Mrs. Carol Anievas was born in New York City. She graduated from the High School of Music and Art in Manhattan, a special school for young people interested in all types of music and art. Later on, Carol attended the prestigious Julliard School of Music, a world famous music conservatory, where she met Agustin Anievas, whom she married several years later.
Mr. Agustin Anievas made his world professional debut in 1944, the first child to give a piano recital at the Palace of Fine Arts in Mexico City, and at 18 made his New York debut with the Little Orchestra Society. As a student of Eduard Steuermann and Adele Marcus at the Juilliard School, he earned his B.S. and M.S. in 1958. He was the winner of many competitions, including the Michaels Memorial Award, and the Concert Artists Guild in NY, which offered him a New York debut recital in 1958. Time Magazine commented that “he had the prodigious technique and the kind of rhapsodic, deeply felt musical vision that suggests a major career”. As the grand prize winner in the first International Mitropoulos Competition for Pianists in 1961, he began his international career, playing in the cultural centers of Europe, South America, Southern Africa and Asia, in recital and with orchestras including London Philharmonic, New Philharmonia, BBC, the German radio orchestras, New York Philharmonic, Hong Kong Philharmonic, Mexico Symphony, Chicago, Los Angeles, and Brussels Philharmonic. EMI maintains a catalog of Anievas’s performances and releases on their Forte Label.
Remarkably, both Carol and Agustin studied piano with the same teacher, often took the same classes, and practiced, independently, in the same piano studio at the same time. Although this sounds as though it would be confusing, they were able to concentrate very hard on the music each one was studying, and they recall they could hardly hear the other playing at the same time. At that time, they would play either solo or duet works (which are pieces that two players play together) on the same concert, and that became the normal study method for a good number of years.

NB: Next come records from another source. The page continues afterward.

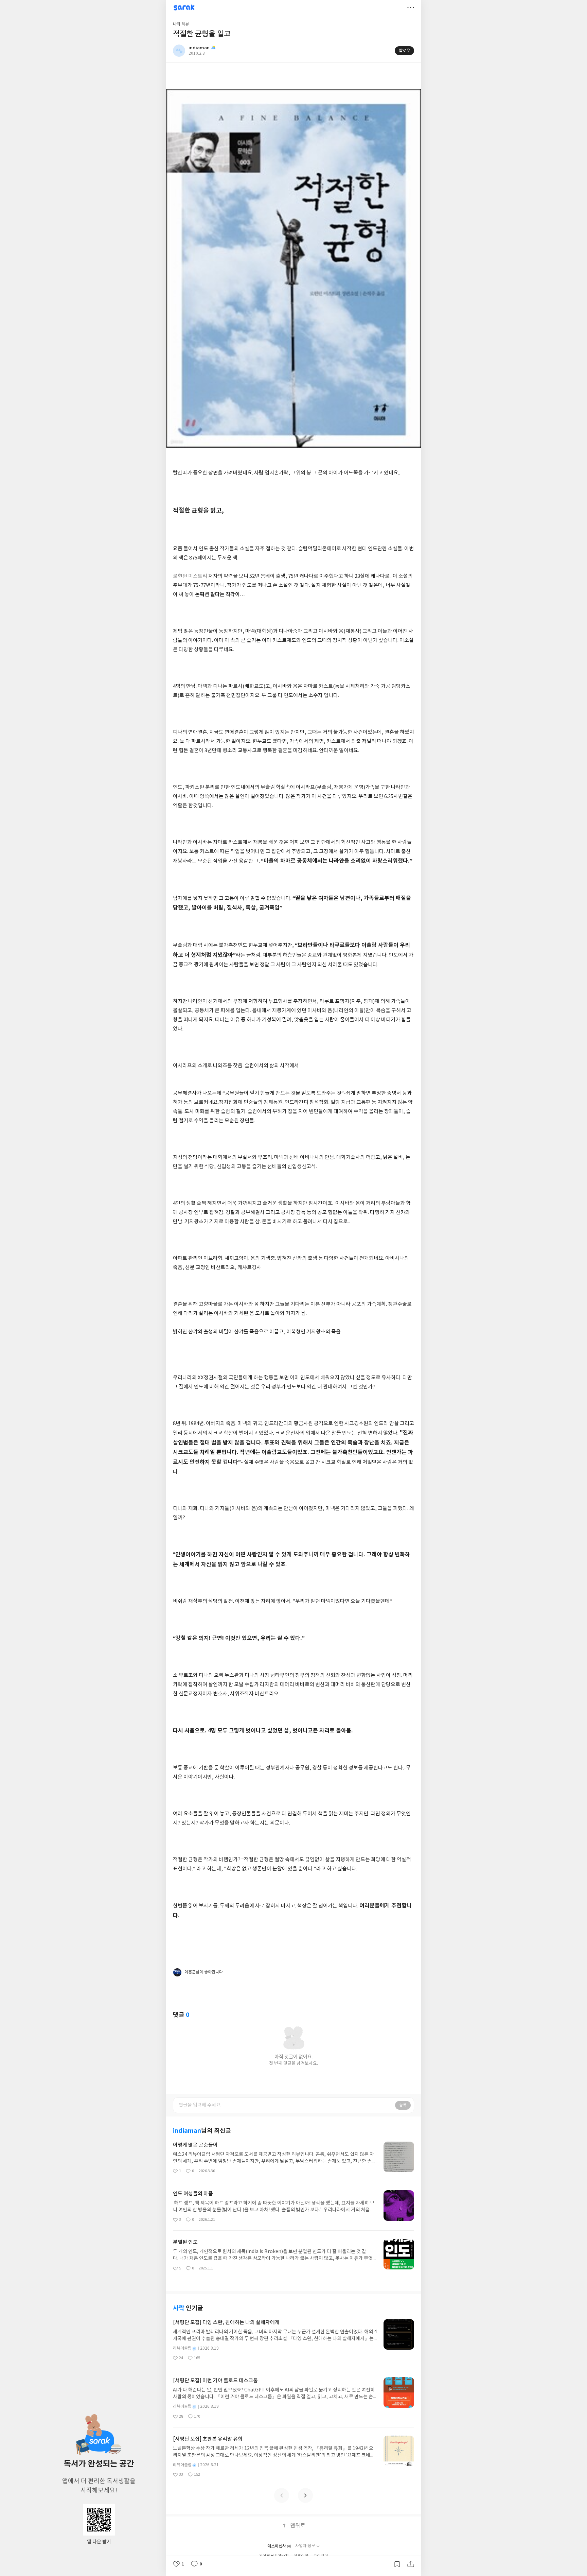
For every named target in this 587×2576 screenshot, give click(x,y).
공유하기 (410, 2564)
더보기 (410, 7)
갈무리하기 (397, 2564)
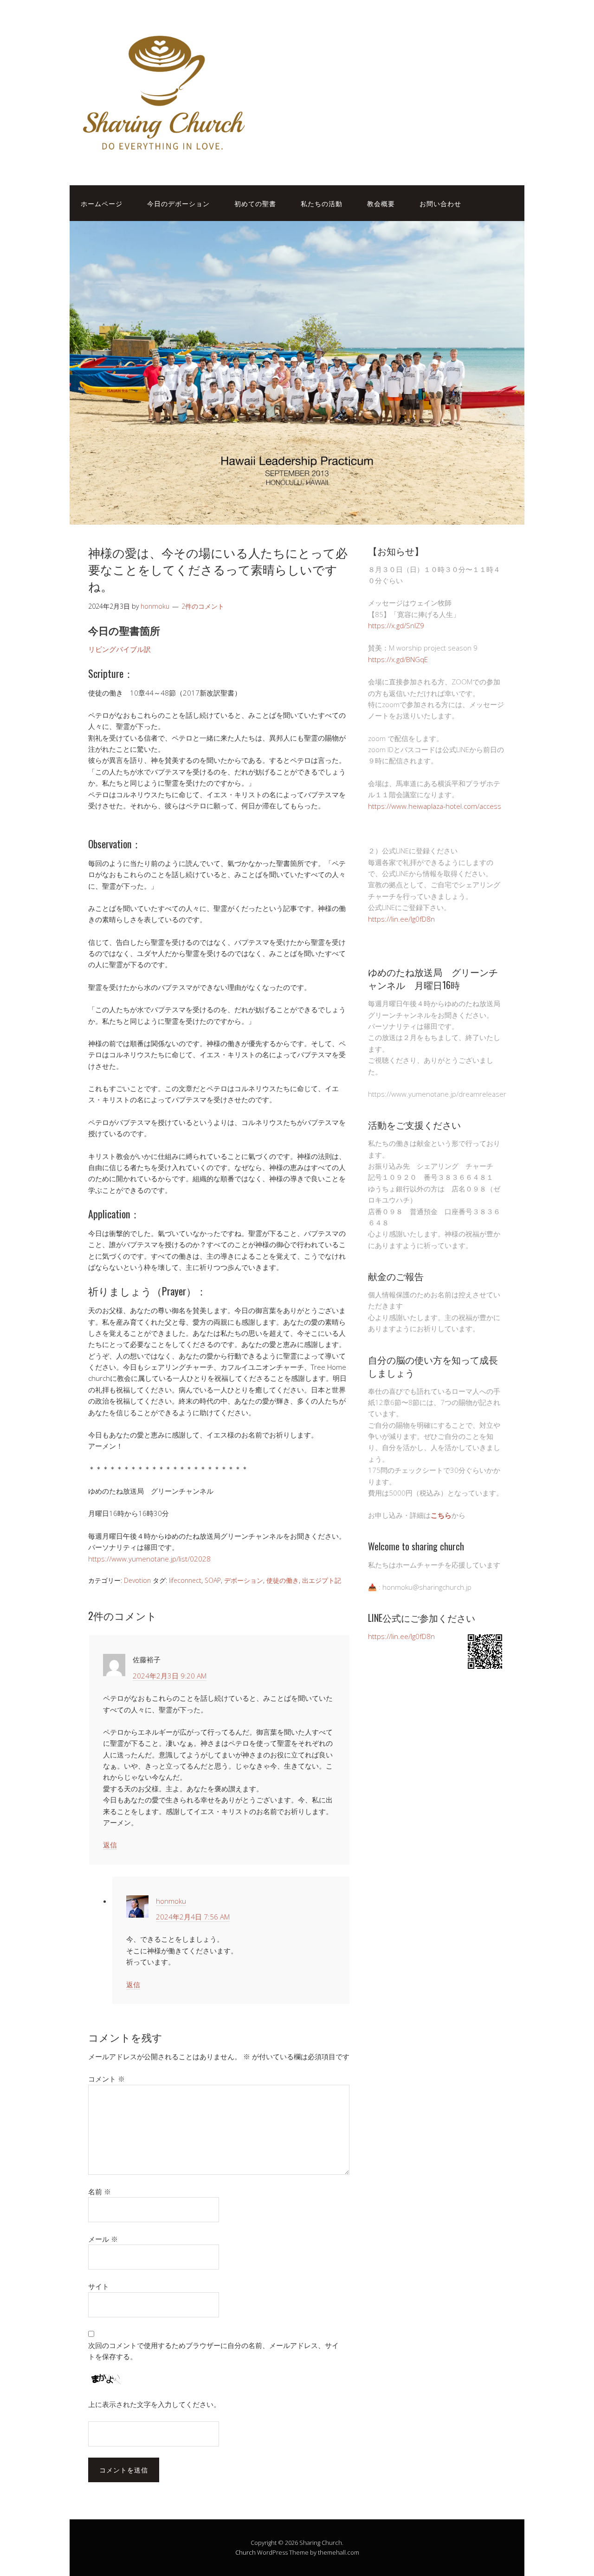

After several years, Mrs. Anievas turned to teaching, and often accompanied her husband, playing the orchestral part of concerto with him. Following the birth of their first son, they moved to Europe, and lived there for ten years, giving recitals together in many European capitals and cities. Almost a decade later, the Anievas returned to NYC to continue their music careers.
Before coming to Florida, the Anievas were asked to develop a program at Brooklyn College, which offered young children music lessons, as well as drama and dance classes. This program, which continues today, has made it possible for children from other schools to study the instrument of their choice, and learn a great deal about the arts. This program awards kids the opportunity to find out if their interest in these things would be with them as they grew older, and helps them learn about symphony orchestras and the marvelous music they play, as well as chamber music, which allows group of string players to work together, as well as many other things they might otherwise never know about.
The Anievas look forward to teaching the students at Kalos how to become better players, listeners, and even teachers. We are proud to host their Piano Studio at Kalos Music & Art School.